When I planned my trip to Linz I was not sure if I should go by car or by train or by motorcycle. I just know that it is around 2 hours to the west – that was the direction I knew to go. That is how North Star is working.

Ten guidelines to find the right direction:

First one – customer obsessed. Work backwards from customers. Non-functional requirements are top priority. So what does that mean? You should deliver the right value at the right time. There is no need for a feature that customers need now for a delivery in months – the customer will then don't need it anymore. What’s also important is availability and scalability. The customer has no value of a product which is unusable on high load. You should think about the availability and scalability, you should deal with high load of useraccess, you should build your application that it is stable.

Cross-functional. We should have cross-functional, self-sufficient teams. This means we should keep the end-to-end capacities in the team.
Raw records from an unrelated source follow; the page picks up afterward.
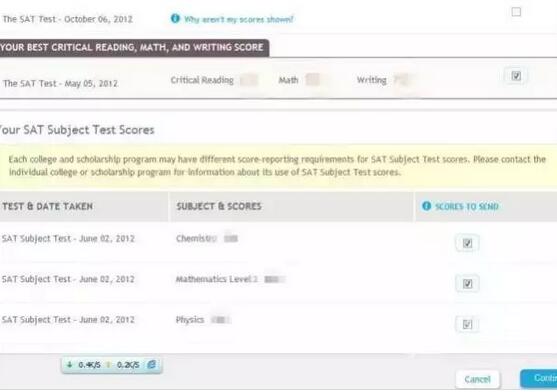
Task: Click the SAT Test May 05, 2012 entry
Action: point(60,83)
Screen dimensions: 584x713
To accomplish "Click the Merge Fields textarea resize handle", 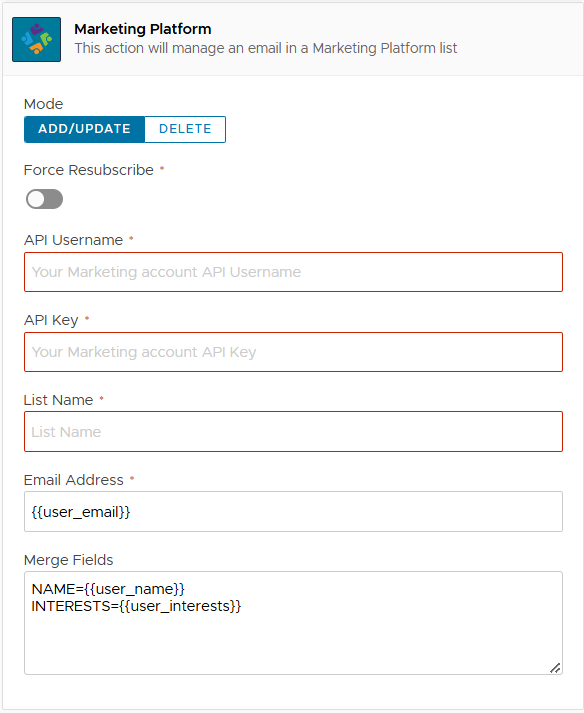I will pyautogui.click(x=555, y=668).
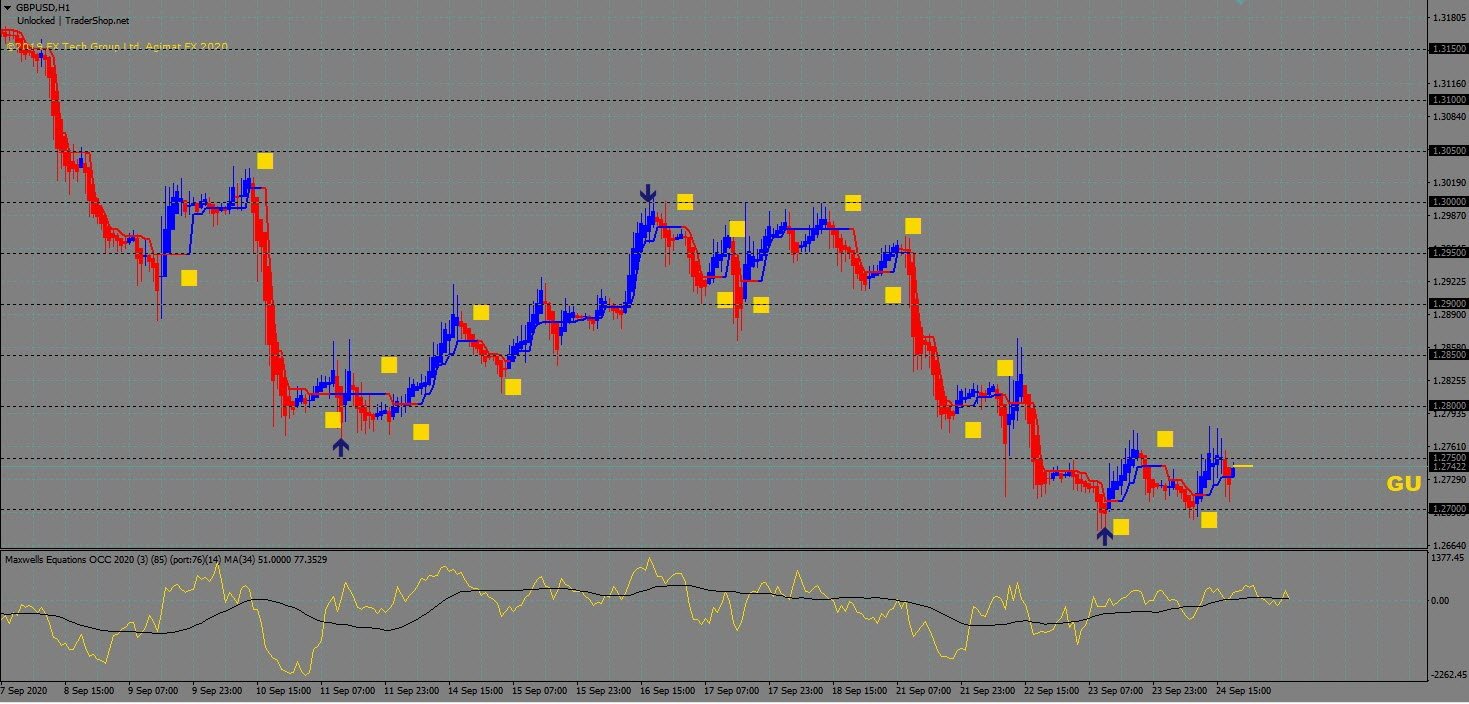Click the 7 Sep 2020 date on time axis

click(24, 691)
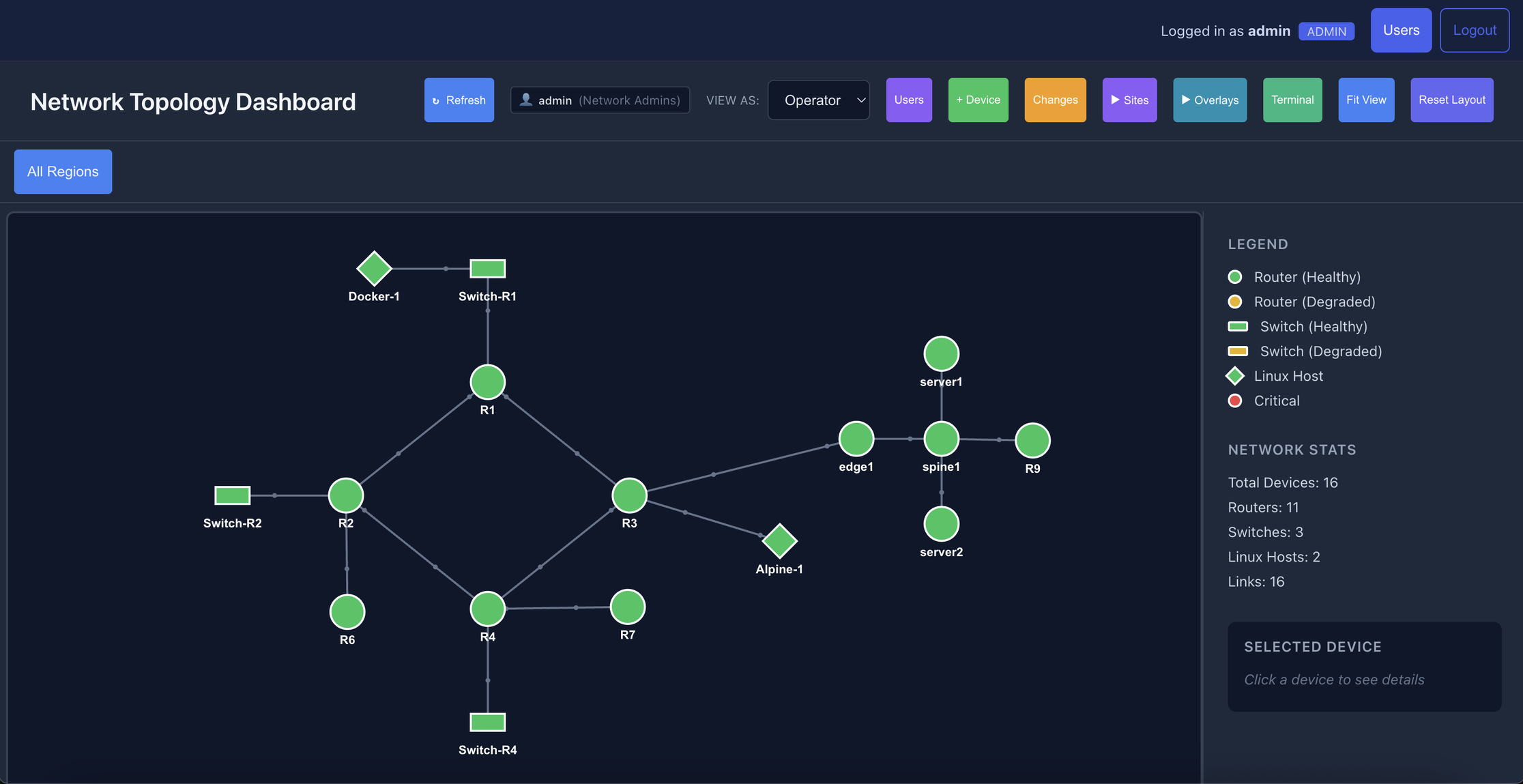Click the R1 router node
The width and height of the screenshot is (1523, 784).
pyautogui.click(x=487, y=381)
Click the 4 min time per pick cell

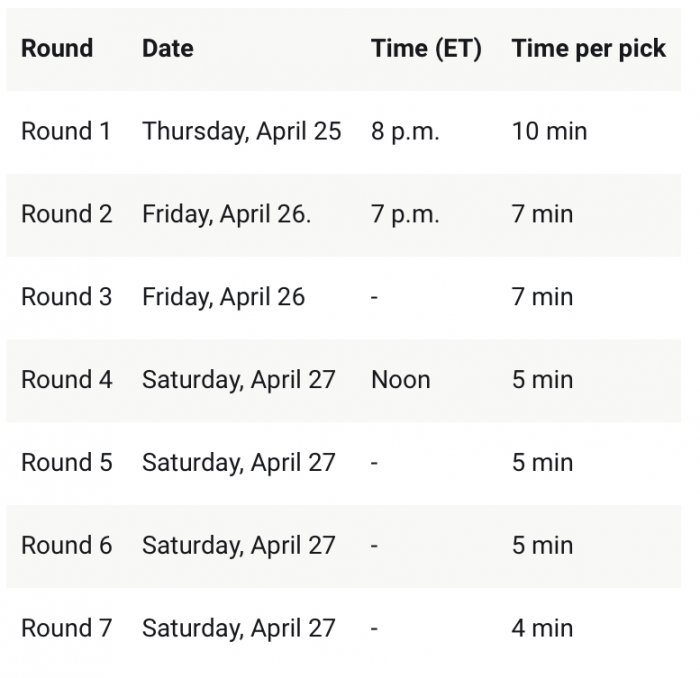tap(542, 628)
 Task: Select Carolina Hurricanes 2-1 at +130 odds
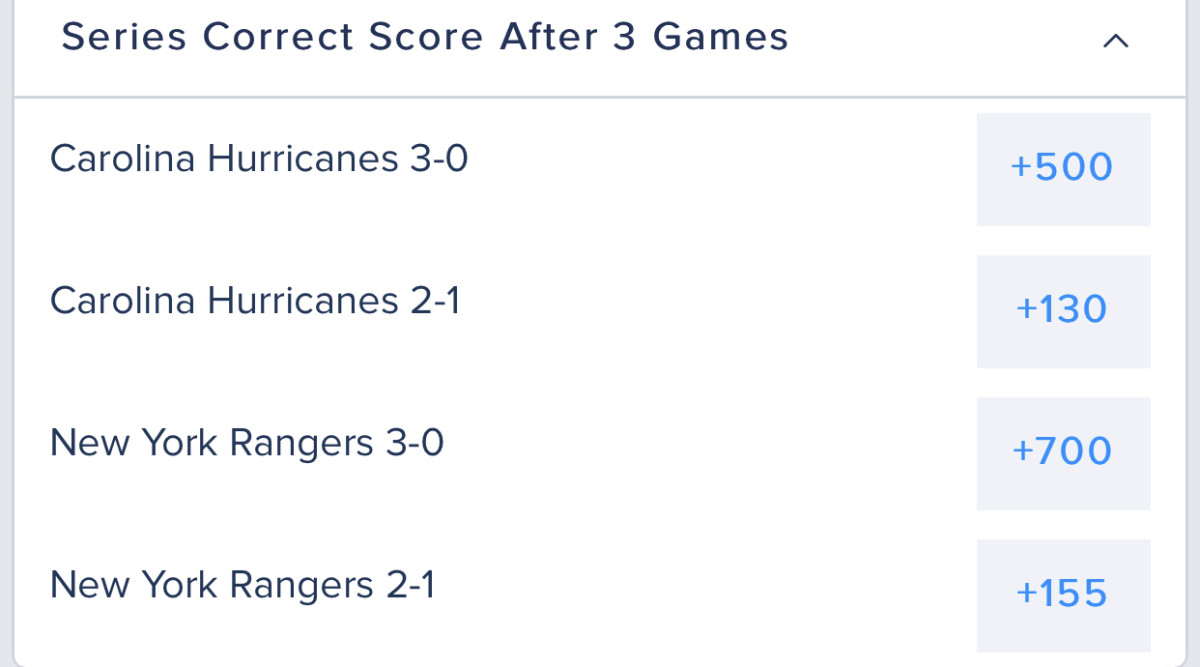pyautogui.click(x=1063, y=310)
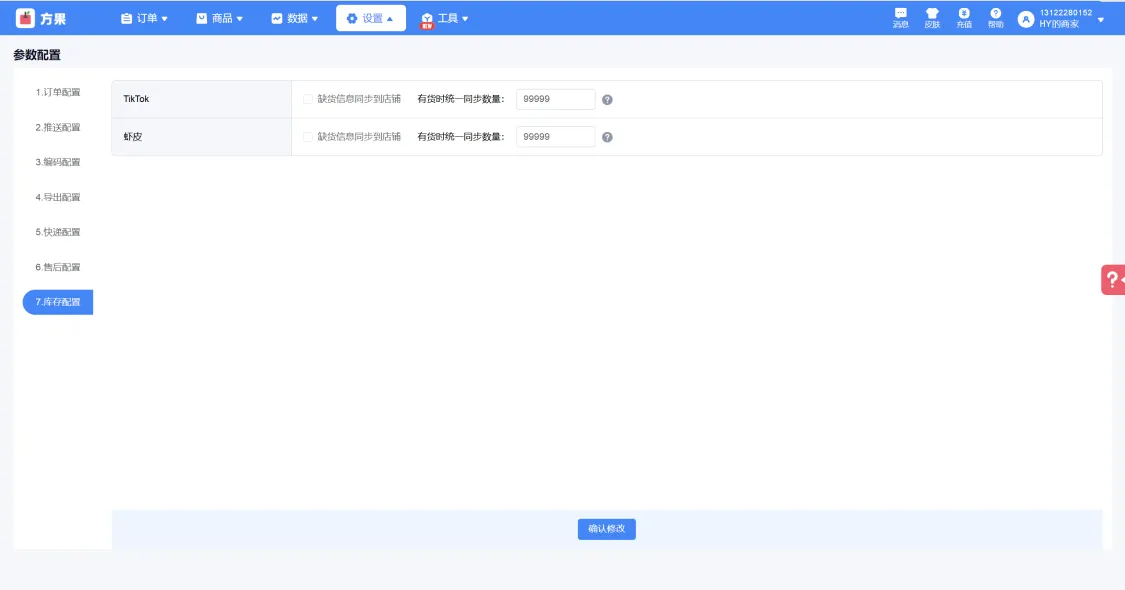Switch to 5.快递配置 tab
1125x590 pixels.
(x=58, y=233)
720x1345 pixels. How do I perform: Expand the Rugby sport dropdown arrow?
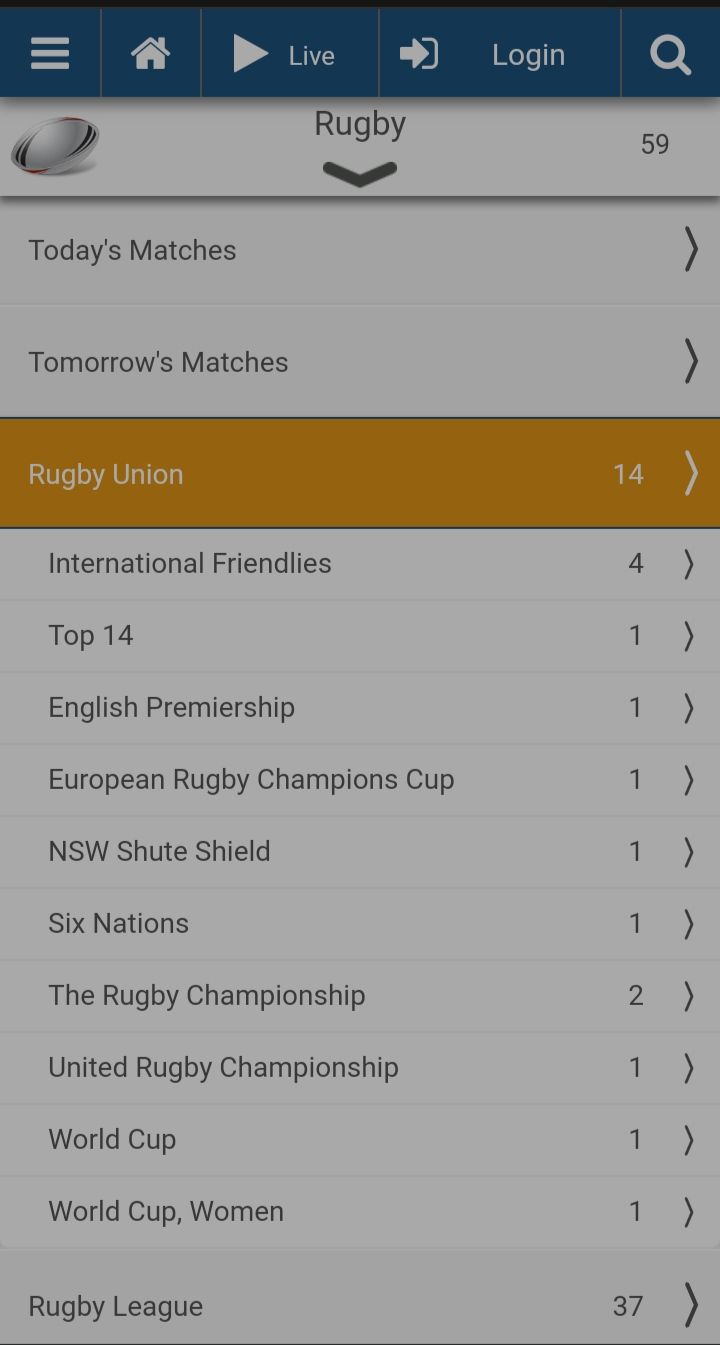coord(360,174)
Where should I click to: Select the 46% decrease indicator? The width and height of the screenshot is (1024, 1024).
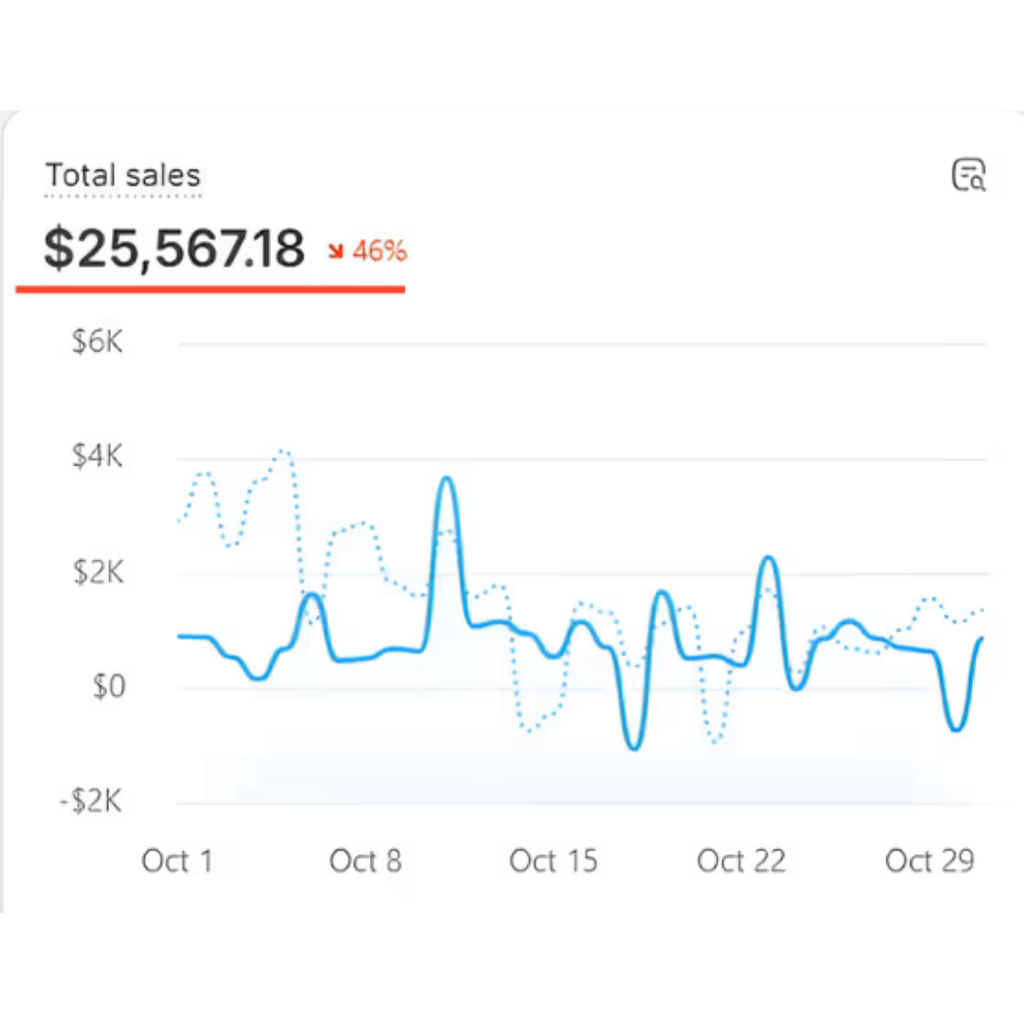[379, 252]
From designer to architect to developer to QA. We should build the architecture to be self-sufficient. In the tech industry – I already had some years of experience – it was frustrating back then. For example, you had a problem on your production system. You had to file a ticket to your – I don't know – system administrator who keeps the access of the database. Then you need to wait, for example, one to two weeks that you're getting a database dump. This is really frustrating and it's not helping at all. So that's why we try to keep the the the knowledge in this team separate and should be cross-functional from A to B or A to C.

End to end ownership. Take responsibility of your work. You build it, you ship it, you support it. It only counts when the customer uses it. ‚Done‘ is not always done. From my experience what I also learned is that sometimes features are getting treated as done, but it's really done when it's on production and the user can use it.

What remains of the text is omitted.